Me desperté en silencio—sin velas, sin tarjetas, sin llamadas. Vivo encima de una vieja ferretería en una pequeña habitación con una cama, una tetera y una silla junto a la ventana.
Esa ventana es mi favorita. Veo pasar los autobuses. En la panadería, la chica no me reconoció, aunque vengo cada semana. Le dije que era mi cumpleaños. Sonrió educadamente. Compré un pequeño pastel de vainilla con fresas y les pedí que escribieran “Feliz 97º, Sr. L.” en él.
De vuelta en casa, encendí una vela, corté una porción y esperé. No sé qué esperaba. No he sabido nada de mi hijo Eliot en cinco años—no desde que le dije que su esposa me trataba de manera despectiva. Colgó y eso fue todo. Tomé una foto del pastel, la envié a su viejo número.
Solo escribí: Feliz cumpleaños para mí. No hubo respuesta. Ni entonces. Ni después. Me quedé dormido junto a la ventana.
Era una joven. Nerviosa, con un teléfono en la mano. “¿Es usted el Sr. L?” me preguntó. “Soy la hija de Eliot. Nora.” Me quedé sin palabras.
Encontró mi número en el teléfono de su padre, vio el mensaje y decidió venir. Trajo un sándwich de pavo con mostaza—mi favorito. Nos sentamos en mi mesa de cajas y compartimos el pastel. Me preguntó sobre la infancia de su padre, mi viejo jardín y por qué dejamos de hablar. Se lo conté. El orgullo construye muros, le dije. Ella lo entendió.

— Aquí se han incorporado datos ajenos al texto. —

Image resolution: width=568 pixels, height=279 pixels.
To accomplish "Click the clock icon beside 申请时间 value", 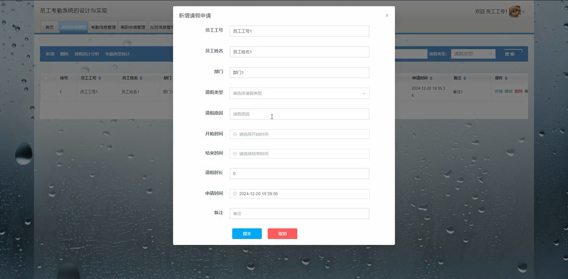I will 235,194.
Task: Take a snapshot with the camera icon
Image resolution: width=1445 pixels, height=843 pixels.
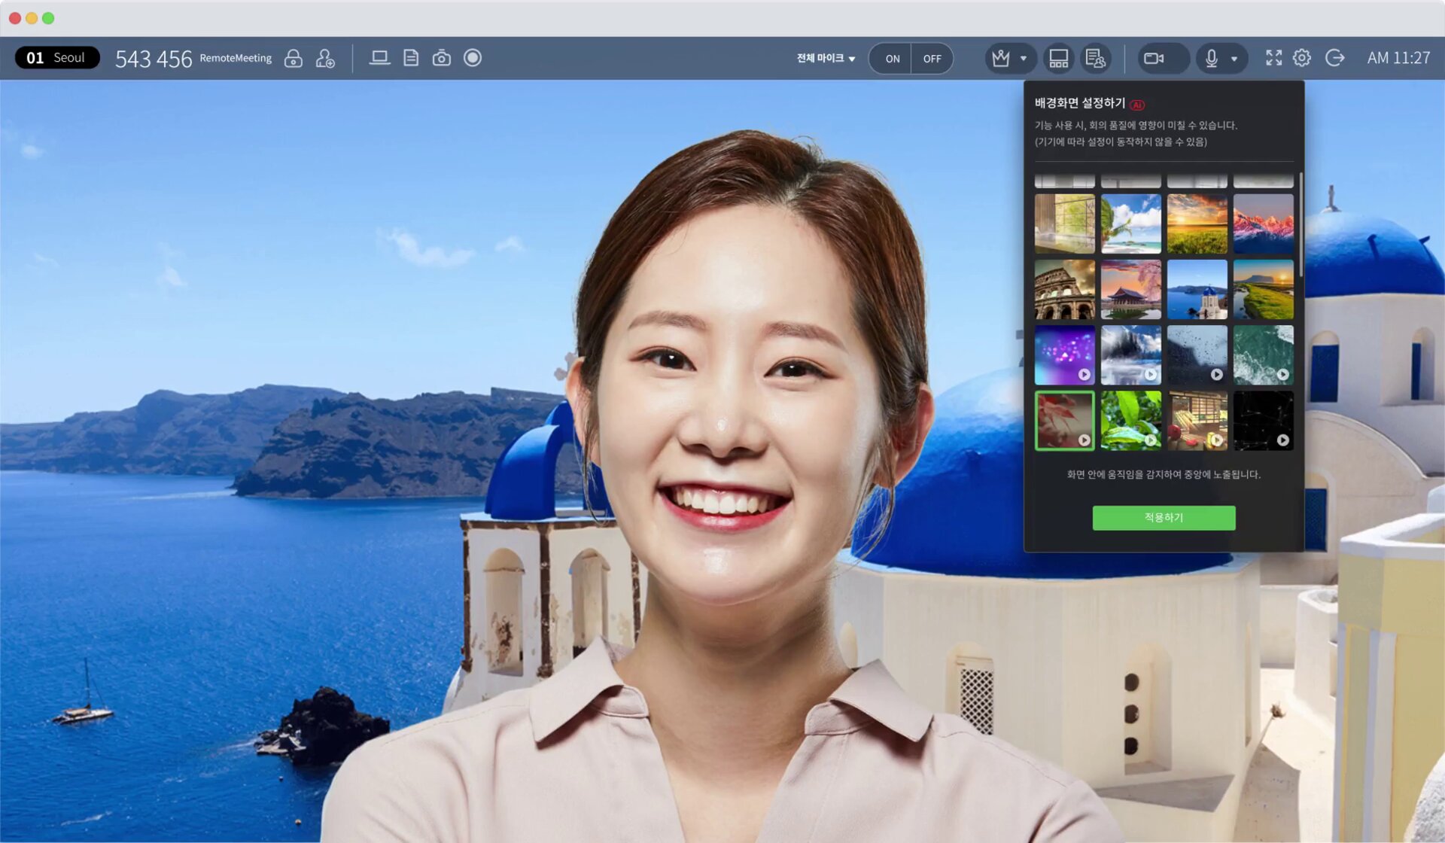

Antes de irse, me preguntó si podía volver a visitarme. Le dije que sería mejor que lo hiciera. La habitación se sintió más cálida. A la mañana siguiente, un mensaje de Eliot: ¿Está bien?
Unos días después, otro golpe en la puerta. Era Eliot. Parecía inseguro. “No estaba seguro de que abrieras la puerta,” dijo. “Yo tampoco,” le respondí. Pero lo hice. No arreglamos todo. Pero comenzamos algo. Si has estado guardando algo, tal vez hoy sea el día para ponerte en contacto. A veces, el amor regresa cuando menos lo esperamos—en un golpe en la puerta, un mensaje o alguien nuevo que recuerda lo que importa.